Prompt:
This task calls for printing every entry exactly.

──────── Supplied entries

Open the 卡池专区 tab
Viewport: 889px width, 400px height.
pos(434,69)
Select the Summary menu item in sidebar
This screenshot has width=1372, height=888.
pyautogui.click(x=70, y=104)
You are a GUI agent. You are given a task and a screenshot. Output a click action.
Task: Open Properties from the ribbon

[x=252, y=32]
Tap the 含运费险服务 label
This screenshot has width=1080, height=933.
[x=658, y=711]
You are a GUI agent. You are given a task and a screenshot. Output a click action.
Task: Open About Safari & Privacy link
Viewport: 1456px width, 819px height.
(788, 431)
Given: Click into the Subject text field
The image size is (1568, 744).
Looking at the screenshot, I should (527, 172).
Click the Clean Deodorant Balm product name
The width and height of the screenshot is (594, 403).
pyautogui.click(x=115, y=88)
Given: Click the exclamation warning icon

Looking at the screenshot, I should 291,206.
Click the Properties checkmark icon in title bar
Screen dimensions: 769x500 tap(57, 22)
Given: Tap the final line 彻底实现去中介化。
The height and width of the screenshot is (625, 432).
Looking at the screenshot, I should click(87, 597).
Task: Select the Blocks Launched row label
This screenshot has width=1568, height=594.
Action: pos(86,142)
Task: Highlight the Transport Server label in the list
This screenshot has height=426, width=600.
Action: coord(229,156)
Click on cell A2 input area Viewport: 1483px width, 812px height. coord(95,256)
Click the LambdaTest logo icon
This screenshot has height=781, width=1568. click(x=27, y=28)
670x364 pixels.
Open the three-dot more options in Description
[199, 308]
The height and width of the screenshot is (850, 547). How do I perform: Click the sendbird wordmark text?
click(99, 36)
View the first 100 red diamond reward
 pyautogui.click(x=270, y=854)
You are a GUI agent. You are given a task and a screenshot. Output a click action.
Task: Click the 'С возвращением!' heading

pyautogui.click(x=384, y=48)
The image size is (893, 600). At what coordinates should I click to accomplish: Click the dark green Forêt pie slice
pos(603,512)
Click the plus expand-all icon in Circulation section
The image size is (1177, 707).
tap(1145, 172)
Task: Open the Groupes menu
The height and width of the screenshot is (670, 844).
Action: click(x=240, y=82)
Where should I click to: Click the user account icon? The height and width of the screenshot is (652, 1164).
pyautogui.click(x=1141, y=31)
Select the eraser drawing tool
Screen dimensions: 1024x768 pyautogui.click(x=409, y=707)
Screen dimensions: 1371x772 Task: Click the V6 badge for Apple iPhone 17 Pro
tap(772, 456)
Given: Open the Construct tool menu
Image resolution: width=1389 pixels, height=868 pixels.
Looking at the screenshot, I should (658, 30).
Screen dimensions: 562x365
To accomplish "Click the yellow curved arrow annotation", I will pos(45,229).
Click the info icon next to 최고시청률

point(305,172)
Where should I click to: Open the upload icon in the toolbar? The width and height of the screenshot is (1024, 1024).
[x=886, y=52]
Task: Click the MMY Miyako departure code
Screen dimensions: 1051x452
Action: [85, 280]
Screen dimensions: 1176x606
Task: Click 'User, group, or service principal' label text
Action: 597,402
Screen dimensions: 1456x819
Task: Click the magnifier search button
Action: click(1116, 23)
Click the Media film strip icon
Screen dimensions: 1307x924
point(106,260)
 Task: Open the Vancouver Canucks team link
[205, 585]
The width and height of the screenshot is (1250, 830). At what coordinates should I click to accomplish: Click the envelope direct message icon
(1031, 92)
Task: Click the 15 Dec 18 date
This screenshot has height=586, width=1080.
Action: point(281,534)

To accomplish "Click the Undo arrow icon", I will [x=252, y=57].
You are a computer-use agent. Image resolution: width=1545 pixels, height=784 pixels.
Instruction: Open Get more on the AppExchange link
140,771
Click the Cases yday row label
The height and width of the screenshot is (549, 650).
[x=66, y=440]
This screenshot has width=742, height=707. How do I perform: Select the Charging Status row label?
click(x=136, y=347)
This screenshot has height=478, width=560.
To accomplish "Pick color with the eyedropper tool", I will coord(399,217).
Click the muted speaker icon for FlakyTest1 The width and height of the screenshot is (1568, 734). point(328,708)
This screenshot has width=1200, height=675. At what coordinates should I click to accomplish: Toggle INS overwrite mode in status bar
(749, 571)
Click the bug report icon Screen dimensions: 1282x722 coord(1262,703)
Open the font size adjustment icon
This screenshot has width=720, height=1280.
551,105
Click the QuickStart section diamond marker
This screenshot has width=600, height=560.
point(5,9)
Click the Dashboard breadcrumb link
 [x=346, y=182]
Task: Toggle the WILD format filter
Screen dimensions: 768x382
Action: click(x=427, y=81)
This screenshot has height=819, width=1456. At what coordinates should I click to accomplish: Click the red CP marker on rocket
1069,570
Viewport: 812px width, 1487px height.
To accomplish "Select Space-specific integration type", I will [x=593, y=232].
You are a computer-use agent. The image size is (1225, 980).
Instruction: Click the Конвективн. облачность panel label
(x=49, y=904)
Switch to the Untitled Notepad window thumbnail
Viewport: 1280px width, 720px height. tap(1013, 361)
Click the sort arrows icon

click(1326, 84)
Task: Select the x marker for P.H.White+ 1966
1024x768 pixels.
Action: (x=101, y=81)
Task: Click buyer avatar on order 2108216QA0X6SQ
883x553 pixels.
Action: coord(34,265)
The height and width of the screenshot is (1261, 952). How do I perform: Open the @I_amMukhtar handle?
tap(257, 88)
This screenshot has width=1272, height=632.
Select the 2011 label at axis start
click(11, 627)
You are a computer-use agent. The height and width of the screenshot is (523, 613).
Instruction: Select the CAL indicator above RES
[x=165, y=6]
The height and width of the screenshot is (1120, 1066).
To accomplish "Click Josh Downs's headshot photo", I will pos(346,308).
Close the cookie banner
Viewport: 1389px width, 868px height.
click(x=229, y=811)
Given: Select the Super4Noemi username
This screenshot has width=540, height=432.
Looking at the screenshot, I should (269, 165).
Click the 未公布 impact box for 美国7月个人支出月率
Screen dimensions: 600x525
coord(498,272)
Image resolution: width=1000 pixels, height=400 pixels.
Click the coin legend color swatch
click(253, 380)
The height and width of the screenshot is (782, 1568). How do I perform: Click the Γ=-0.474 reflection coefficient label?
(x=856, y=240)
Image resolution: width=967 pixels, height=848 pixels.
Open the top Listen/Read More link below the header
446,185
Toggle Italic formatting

────────────────

Written response:
Open the 卡池专区 tab
Viewport: 889px width, 400px height.
pos(434,69)
Select the Summary menu item in sidebar
This screenshot has width=1372, height=888.
pyautogui.click(x=70, y=104)
You are a GUI agent. You are given a task and a screenshot. Output a click action.
Task: Open Properties from the ribbon

[x=252, y=32]
Tap the 含运费险服务 label
This screenshot has width=1080, height=933.
[x=658, y=711]
You are a GUI agent. You are given a task and a screenshot. Output a click action.
Task: Open About Safari & Privacy link
Viewport: 1456px width, 819px height.
(788, 431)
Given: Click into the Subject text field
The image size is (1568, 744).
Looking at the screenshot, I should (527, 172).
Click the Clean Deodorant Balm product name
The width and height of the screenshot is (594, 403).
pyautogui.click(x=115, y=88)
Given: Click the exclamation warning icon

Looking at the screenshot, I should 291,206.
Click the Properties checkmark icon in title bar
Screen dimensions: 769x500 tap(57, 22)
Given: Tap the final line 彻底实现去中介化。
The height and width of the screenshot is (625, 432).
Looking at the screenshot, I should click(87, 597).
Task: Select the Blocks Launched row label
This screenshot has width=1568, height=594.
Action: pos(86,142)
Task: Highlight the Transport Server label in the list
This screenshot has height=426, width=600.
Action: coord(229,156)
Click on cell A2 input area Viewport: 1483px width, 812px height. coord(95,256)
Click the LambdaTest logo icon
This screenshot has height=781, width=1568. click(x=27, y=28)
670x364 pixels.
Open the three-dot more options in Description
[199, 308]
The height and width of the screenshot is (850, 547). How do I perform: Click the sendbird wordmark text?
click(99, 36)
View the first 100 red diamond reward
 pyautogui.click(x=270, y=854)
You are a GUI agent. You are given a task and a screenshot. Output a click action.
Task: Click the 'С возвращением!' heading

pyautogui.click(x=384, y=48)
The image size is (893, 600). At what coordinates should I click to accomplish: Click the dark green Forêt pie slice
pos(603,512)
Click the plus expand-all icon in Circulation section
The image size is (1177, 707).
tap(1145, 172)
Task: Open the Groupes menu
The height and width of the screenshot is (670, 844).
Action: click(x=240, y=82)
Where should I click to: Click the user account icon? The height and width of the screenshot is (652, 1164).
pyautogui.click(x=1141, y=31)
Select the eraser drawing tool
Screen dimensions: 1024x768 pyautogui.click(x=409, y=707)
Screen dimensions: 1371x772 Task: Click the V6 badge for Apple iPhone 17 Pro
tap(772, 456)
Given: Open the Construct tool menu
Image resolution: width=1389 pixels, height=868 pixels.
Looking at the screenshot, I should (658, 30).
Screen dimensions: 562x365
To accomplish "Click the yellow curved arrow annotation", I will pos(45,229).
Click the info icon next to 최고시청률

point(305,172)
Where should I click to: Open the upload icon in the toolbar? The width and height of the screenshot is (1024, 1024).
[x=886, y=52]
Task: Click the MMY Miyako departure code
Screen dimensions: 1051x452
Action: [85, 280]
Screen dimensions: 1176x606
Task: Click 'User, group, or service principal' label text
Action: 597,402
Screen dimensions: 1456x819
Task: Click the magnifier search button
Action: click(1116, 23)
Click the Media film strip icon
Screen dimensions: 1307x924
point(106,260)
 Task: Open the Vancouver Canucks team link
[205, 585]
The width and height of the screenshot is (1250, 830). At what coordinates should I click to accomplish: Click the envelope direct message icon
(1031, 92)
Task: Click the 15 Dec 18 date
This screenshot has height=586, width=1080.
Action: point(281,534)

To accomplish "Click the Undo arrow icon", I will [x=252, y=57].
You are a computer-use agent. Image resolution: width=1545 pixels, height=784 pixels.
Instruction: Open Get more on the AppExchange link
140,771
Click the Cases yday row label
The height and width of the screenshot is (549, 650).
[x=66, y=440]
This screenshot has width=742, height=707. How do I perform: Select the Charging Status row label?
click(x=136, y=347)
This screenshot has height=478, width=560.
To accomplish "Pick color with the eyedropper tool", I will coord(399,217).
Click the muted speaker icon for FlakyTest1 The width and height of the screenshot is (1568, 734). point(328,708)
This screenshot has width=1200, height=675. At what coordinates should I click to accomplish: Toggle INS overwrite mode in status bar
(749, 571)
Click the bug report icon Screen dimensions: 1282x722 coord(1262,703)
Open the font size adjustment icon
This screenshot has width=720, height=1280.
551,105
Click the QuickStart section diamond marker
This screenshot has width=600, height=560.
point(5,9)
Click the Dashboard breadcrumb link
 [x=346, y=182]
Task: Toggle the WILD format filter
Screen dimensions: 768x382
Action: click(x=427, y=81)
This screenshot has height=819, width=1456. At what coordinates should I click to accomplish: Click the red CP marker on rocket
1069,570
Viewport: 812px width, 1487px height.
To accomplish "Select Space-specific integration type", I will [x=593, y=232].
You are a computer-use agent. The image size is (1225, 980).
Instruction: Click the Конвективн. облачность panel label
(x=49, y=904)
Switch to the Untitled Notepad window thumbnail
Viewport: 1280px width, 720px height. tap(1013, 361)
Click the sort arrows icon

click(1326, 84)
Task: Select the x marker for P.H.White+ 1966
1024x768 pixels.
Action: (x=101, y=81)
Task: Click buyer avatar on order 2108216QA0X6SQ
883x553 pixels.
Action: coord(34,265)
The height and width of the screenshot is (1261, 952). How do I perform: Open the @I_amMukhtar handle?
tap(257, 88)
This screenshot has width=1272, height=632.
Select the 2011 label at axis start
click(11, 627)
You are a computer-use agent. The height and width of the screenshot is (523, 613).
Instruction: Select the CAL indicator above RES
[x=165, y=6]
The height and width of the screenshot is (1120, 1066).
To accomplish "Click Josh Downs's headshot photo", I will pos(346,308).
Close the cookie banner
Viewport: 1389px width, 868px height.
click(x=229, y=811)
Given: Select the Super4Noemi username
This screenshot has width=540, height=432.
Looking at the screenshot, I should (269, 165).
Click the 未公布 impact box for 美国7月个人支出月率
Screen dimensions: 600x525
coord(498,272)
Image resolution: width=1000 pixels, height=400 pixels.
Click the coin legend color swatch
click(253, 380)
The height and width of the screenshot is (782, 1568). How do I perform: Click the Γ=-0.474 reflection coefficient label?
(x=856, y=240)
Image resolution: width=967 pixels, height=848 pixels.
Open the top Listen/Read More link below the header
446,185
Toggle Italic formatting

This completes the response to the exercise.